The 2-D cross-correlation of an M-by-N matrix, X, and a P-by-Q matrix, H, is a matrix, C, of size M+P–1 by N+Q–1. Its elements are given by

$C\left(k,l\right)=\sum _{m=0}^{M-1}\sum _{n=0}^{N-1}X\left(m,n\right)\text{\hspace{0.17em}}\overline{H}\left(m-k,n-l\right),\text{ }\text{ }\text{ }\begin{array}{c}-\left(P-1\right)\le k\le M-1,\\ -\left(Q-1\right)\le l\le N-1,\end{array}$

where the bar over H denotes complex conjugation.

The output matrix, C(k,l), has negative and positive row and column indices.

• A negative row index corresponds to an upward shift of the rows of H.

• A negative column index corresponds to a leftward shift of the columns of H.

• A positive row index corresponds to a downward shift of the rows of H.

• A positive column index corresponds to a rightward shift of the columns of H.

To cast the indices in MATLAB form, add the size of H: the element C(k,l) corresponds to C(k+P,l+Q) in the workspace.
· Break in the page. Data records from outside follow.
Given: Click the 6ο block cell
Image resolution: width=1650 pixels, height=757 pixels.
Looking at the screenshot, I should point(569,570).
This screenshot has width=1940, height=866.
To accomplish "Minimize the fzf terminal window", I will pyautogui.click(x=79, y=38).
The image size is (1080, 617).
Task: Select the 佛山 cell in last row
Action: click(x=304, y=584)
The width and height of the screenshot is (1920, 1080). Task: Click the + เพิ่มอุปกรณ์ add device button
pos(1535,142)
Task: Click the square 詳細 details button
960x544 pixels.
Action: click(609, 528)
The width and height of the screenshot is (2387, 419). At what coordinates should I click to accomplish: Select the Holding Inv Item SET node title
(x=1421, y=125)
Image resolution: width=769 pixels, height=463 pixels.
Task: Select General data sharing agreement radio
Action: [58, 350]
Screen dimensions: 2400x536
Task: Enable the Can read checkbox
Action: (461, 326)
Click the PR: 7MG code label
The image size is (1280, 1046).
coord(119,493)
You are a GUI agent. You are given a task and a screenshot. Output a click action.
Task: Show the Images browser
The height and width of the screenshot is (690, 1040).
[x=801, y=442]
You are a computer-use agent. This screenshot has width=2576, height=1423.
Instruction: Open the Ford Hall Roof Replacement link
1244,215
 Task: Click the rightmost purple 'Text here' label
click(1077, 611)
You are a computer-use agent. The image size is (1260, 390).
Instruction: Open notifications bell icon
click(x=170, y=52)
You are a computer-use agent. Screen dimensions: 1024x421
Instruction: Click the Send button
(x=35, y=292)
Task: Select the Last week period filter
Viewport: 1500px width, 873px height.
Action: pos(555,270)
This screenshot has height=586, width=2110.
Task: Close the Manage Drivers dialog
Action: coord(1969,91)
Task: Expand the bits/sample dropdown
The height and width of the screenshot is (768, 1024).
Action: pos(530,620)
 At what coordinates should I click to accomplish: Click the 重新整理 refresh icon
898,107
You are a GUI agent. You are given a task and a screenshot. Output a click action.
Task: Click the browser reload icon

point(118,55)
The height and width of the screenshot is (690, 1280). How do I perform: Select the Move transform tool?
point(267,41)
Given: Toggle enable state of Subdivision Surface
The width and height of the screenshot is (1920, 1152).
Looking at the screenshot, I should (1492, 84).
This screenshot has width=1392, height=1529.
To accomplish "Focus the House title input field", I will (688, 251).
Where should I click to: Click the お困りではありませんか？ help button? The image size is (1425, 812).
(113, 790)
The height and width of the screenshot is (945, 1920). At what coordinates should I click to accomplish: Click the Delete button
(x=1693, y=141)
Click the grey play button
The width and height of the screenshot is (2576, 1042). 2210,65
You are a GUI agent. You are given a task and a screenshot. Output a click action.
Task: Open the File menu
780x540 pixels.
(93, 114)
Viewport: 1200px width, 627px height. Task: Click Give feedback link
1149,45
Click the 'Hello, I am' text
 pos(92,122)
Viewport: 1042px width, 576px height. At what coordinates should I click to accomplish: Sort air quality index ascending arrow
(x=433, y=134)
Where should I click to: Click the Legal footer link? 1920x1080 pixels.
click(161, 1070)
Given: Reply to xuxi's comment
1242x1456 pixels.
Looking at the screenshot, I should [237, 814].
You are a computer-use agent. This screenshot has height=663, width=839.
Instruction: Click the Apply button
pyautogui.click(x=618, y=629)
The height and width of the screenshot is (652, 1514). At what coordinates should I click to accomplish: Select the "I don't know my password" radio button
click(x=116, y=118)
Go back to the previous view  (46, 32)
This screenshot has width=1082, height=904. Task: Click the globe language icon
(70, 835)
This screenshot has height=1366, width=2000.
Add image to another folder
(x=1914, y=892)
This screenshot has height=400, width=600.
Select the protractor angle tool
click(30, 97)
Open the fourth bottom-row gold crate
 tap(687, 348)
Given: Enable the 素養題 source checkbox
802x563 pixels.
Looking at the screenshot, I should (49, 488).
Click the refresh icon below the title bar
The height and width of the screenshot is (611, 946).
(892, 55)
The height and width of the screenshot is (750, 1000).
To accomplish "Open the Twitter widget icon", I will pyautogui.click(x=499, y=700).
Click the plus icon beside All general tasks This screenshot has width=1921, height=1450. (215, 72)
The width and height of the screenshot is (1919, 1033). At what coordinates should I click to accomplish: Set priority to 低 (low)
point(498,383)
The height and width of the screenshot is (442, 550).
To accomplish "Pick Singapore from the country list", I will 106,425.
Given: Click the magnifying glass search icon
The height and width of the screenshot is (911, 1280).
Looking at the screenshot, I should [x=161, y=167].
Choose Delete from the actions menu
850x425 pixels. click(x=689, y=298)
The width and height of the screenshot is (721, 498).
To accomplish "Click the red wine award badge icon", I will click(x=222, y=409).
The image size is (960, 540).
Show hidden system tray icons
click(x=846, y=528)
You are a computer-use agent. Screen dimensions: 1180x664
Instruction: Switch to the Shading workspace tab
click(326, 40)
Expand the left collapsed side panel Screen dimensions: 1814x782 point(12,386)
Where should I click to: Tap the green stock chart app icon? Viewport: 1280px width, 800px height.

For example, consider this 2-D cross-correlation:

X = ones(2,3); H = [1 2; 3 4; 5 6]; % H is 3 by 2 C = xcorr2(X,H)
C = 6 11 11 5 10 18 18 8 6 10 10 4 2 3 3 1

The C(1,1) element in the output corresponds to C(1–3,1–2) = C(–2,–1) in the defining equation, which uses zero-based indexing. To compute the C(1,1) element, shift H two rows up and one column to the left. Accordingly, the only product in the cross-correlation sum is X(1,1)*H(3,2) = 6. Using the defining equation, you obtain

$C\left(-2,-1\right)=\sum _{m=0}^{1}\sum _{n=0}^{2}X\left(m,n\right)\text{\hspace{0.17em}}\overline{H}\left(m+2,n+1\right)=X\left(0,0\right)\text{\hspace{0.17em}}\overline{H}\left(2,1\right)=1\text{\hspace{0.17em}}×\text{\hspace{0.17em}}6=6,$

with all other terms in the double sum equal to zero.